Header compression for improved bandwidth efficiency in PCIe 6.0/7.0 Flit Mode
OHC (Optimized Header Compression) is a feature in PCIe 6.0/7.0 Flit Mode that compresses TLP headers to reduce overhead, improving effective bandwidth utilization. It removes redundant or predictable header fields.
| Header Type | Size | Mode |
|---|---|---|
| 3DW Header (32-bit addr) | 12 bytes | Legacy/Flit |
| 4DW Header (64-bit addr) | 16 bytes | Legacy/Flit |
| OHC-A (2DW) | 8 bytes | Flit Mode Only |
| OHC-B (1DW) | 4 bytes | Flit Mode Only |
| OHC-C (0.5DW) | 2 bytes | Flit Mode Only |
TLP headers consume a significant portion of link bandwidth, especially for small transfers. OHC recovers this overhead, improving effective throughput by 10-30% for typical workloads.
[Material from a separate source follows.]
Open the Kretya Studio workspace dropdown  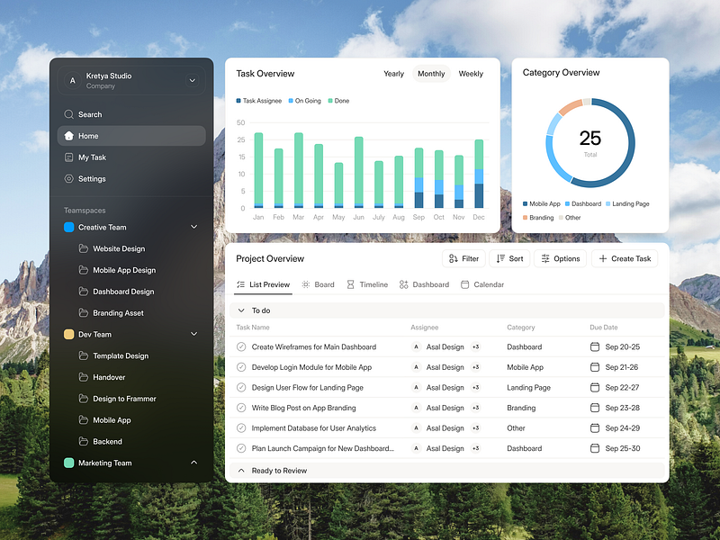192,80
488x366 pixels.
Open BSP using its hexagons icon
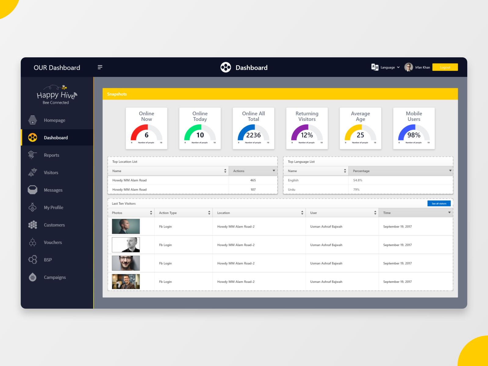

64-byte payload with 16-byte header:
Overhead = 16 / (16 + 64) = 20%
64-byte payload with 4-byte OHC header:
Overhead = 4 / (4 + 64) = 5.9%
Bandwidth improvement: ~15%
For small NVMe commands (4KB with many 64B TLPs):
Traditional: 16B header × 64 TLPs = 1024B overhead
OHC-B: 4B header × 64 TLPs = 256B overhead
Savings: 768 bytes per 4KB transfer = 18.75%
DW0:
┌────────────────────────────────────────────────────────────────┐
│ OH Type │ TC │ Attr │ TH │ Len[9:0] │ Tag[9:0] │
│ (3b) │ (3b) │ (3b) │ (1b) │ (10b) │ (10b) │
└────────────────────────────────────────────────────────────────┘
DW1:
┌────────────────────────────────────────────────────────────────┐
│ Requester ID (16b) │ Tag[13:10] │ Rsvd │
│ │ (4b) │ │
└────────────────────────────────────────────────────────────────┘
Usage: When full Requester ID and 14-bit Tag needed
Supports: Memory Read/Write, Completions
DW0:
┌────────────────────────────────────────────────────────────────┐
│ OH Type │ TC │ TH │ Len[9:0] │ Tag[13:0] │
│ (3b) │ (3b) │(1b)│ (10b) │ (14b) │
└────────────────────────────────────────────────────────────────┘
Usage: When Requester ID can be derived from context
Supports: Completions (implied Completer ID)
┌────────────────────────────────────────────────────────────────┐
│ OH Type │ Len[3:0] │ Tag[9:0] │
│ (3b) │ (4b) │ (10b) │
└────────────────────────────────────────────────────────────────┘
Usage: Very short completions (≤ 64 bytes)
Maximum payload: 16 DW (64 bytes)
Supports: CplD with constrained parameters
| OH Type | Value | Description |
|---|---|---|
| OHC-A1 | 000 | Memory Read, 64-bit address |
| OHC-A2 | 001 | Memory Write, 64-bit address |
| OHC-A3 | 010 | Completion with Data |
| OHC-B | 100 | Reduced Completion |
| OHC-C | 110 | Minimal Completion |
| TLP Type | OHC-A | OHC-B | OHC-C |
|---|---|---|---|
| Memory Read (MRd) | Yes | No | No |
| Memory Write (MWr) | Yes | No | No |
| Completion (Cpl) | Yes | No | No |
| Completion w/Data (CplD) | Yes | Yes | Yes |
| Config/IO | No | No | No |
| Messages | No | No | No |
OHC can compress addresses by encoding only the difference from a base address, when the address falls within a predictable range.
Base Address (maintained in context): 0x0000_0001_0000_0000
TLP 1: Address 0x0000_0001_0000_0100
Delta = 0x100 (fits in 12 bits)
Send: 12-bit delta instead of 64-bit address
TLP 2: Address 0x0000_0001_0000_0200
Delta = 0x200 (fits in 12 bits)
Send: 12-bit delta
Savings: 52 bits per TLP with sequential access patterns
| Workload | Avg TLP Size | OHC Gain |
|---|---|---|
| NVMe 4KB Random Read | 64-256 B | 15-20% |
| GPU Texture Fetch | 64-128 B | 18-25% |
| Network (100GbE) | 64-1500 B | 5-15% |
| Large Sequential | 4096 B | < 5% |
OHC provides the greatest benefit for workloads with many small TLPs (NVMe, GPU), where header overhead is proportionally larger. Large sequential transfers already have high efficiency.